Gov. Dave Heineman has selected Omaha state Senator John Nelson as the new lieutenant governor, serving out the remaining three months of the Heineman Administration.
Heineman said Nelson is a perfect candidate to fill the vacancy left with the resignation of Lavon Heidemann.
“I chose him, because John is a respected public official, he’s a veteran, and he’s been a very successful attorney and I have great respect for him,” Heineman said after a swearing in ceremony at the Capitol.
Heineman was forced to choose his third lieutenant governor after Lavon Heidemann stepped down when his sister received a protection order against him in wake of a family dispute.
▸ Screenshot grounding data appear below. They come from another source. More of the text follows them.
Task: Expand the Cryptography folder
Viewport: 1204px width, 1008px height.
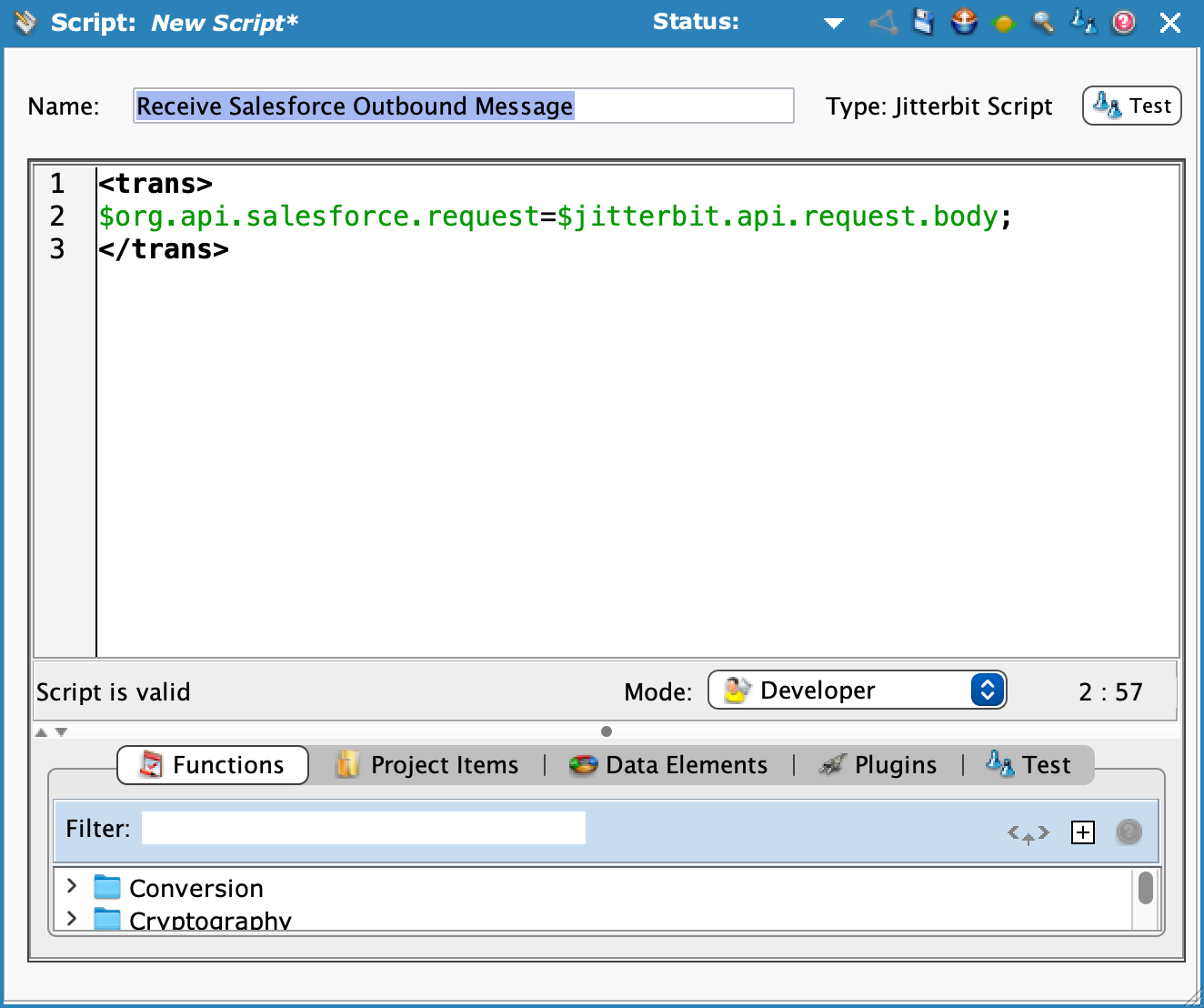Action: pyautogui.click(x=72, y=919)
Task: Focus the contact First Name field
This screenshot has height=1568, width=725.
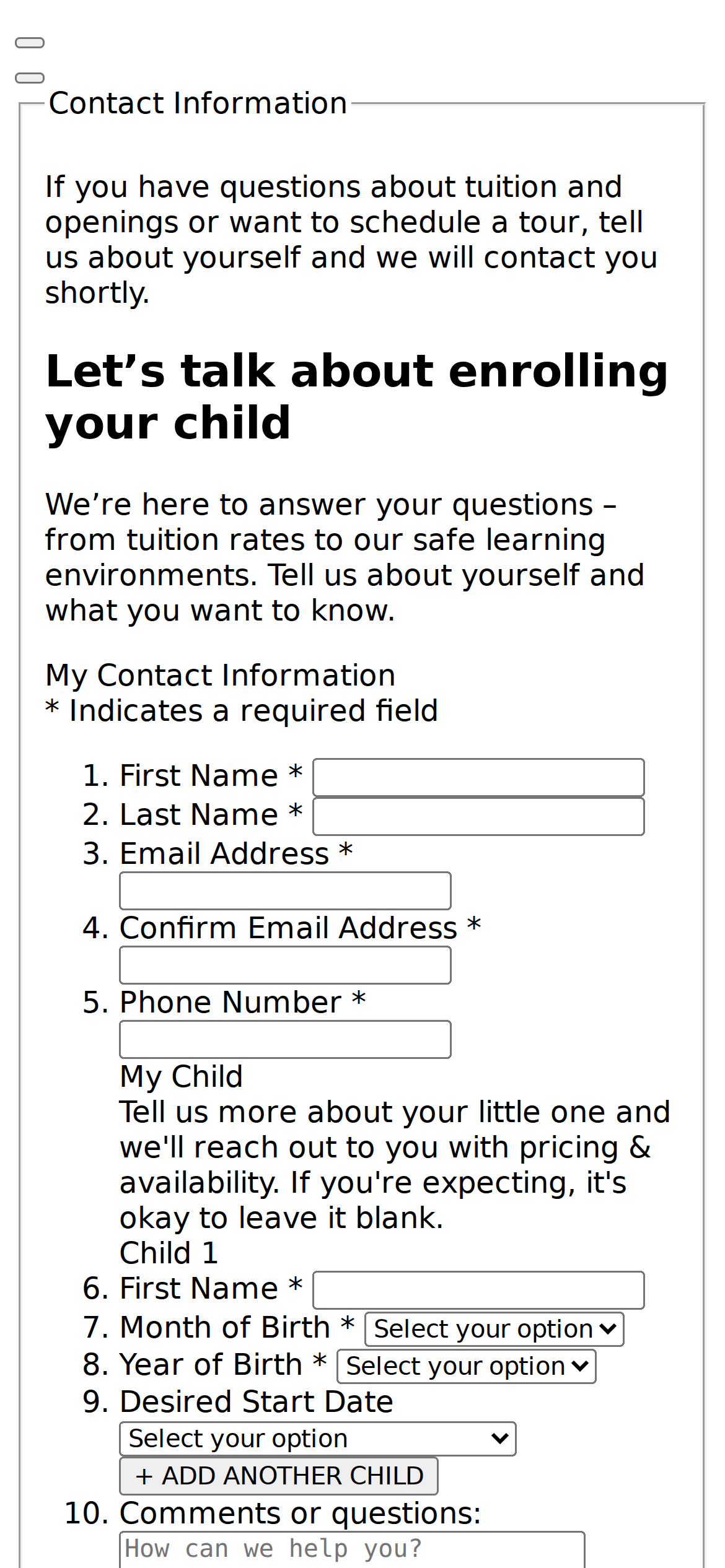Action: pyautogui.click(x=478, y=777)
Heidemann had been chosen to replace Rick Sheehy, who was asked to resign after the inappropriate use of a state-issued cell phone with a number of women, none of whom were his wife.
Nelson said he first considered the position after he got a call from someone close to him shortly after Heidemann made his decision.
“Someone did give me a call and said, ‘Are you interested? You really ought to apply for lieutenant governor with your background.’” Nelson told reporters after being sworn in. “And I said I would think about it. And I did think about it and so I did indicate to the governor that I would be interested in serving approximately three months, for the remainder of the year.”
Nelson had been forced to leave the Unicameral due to term limits. He is an attorney from Omaha.
Nelson said it’s an honor to serve in the administration of Gov. Heinemann.
“I’m interested in public policy,” Nelson said. “We don’t know what’s going to come to pass in the next three months, but I think with my background, especially my military background, in light of the things I’m expected to do, I probably was a logical candidate to serve and I was certainly willing to do that; to resign from the legislature and probably wind up my political career as lieutenant governor.”
Nelson has resigned from the legislature to begin serving in his new role.
Nelson first won election to the legislature, District Six, in 2006. He has been in private practice as an attorney since 1964. He retired as Commander in the U.S. Naval Reserves.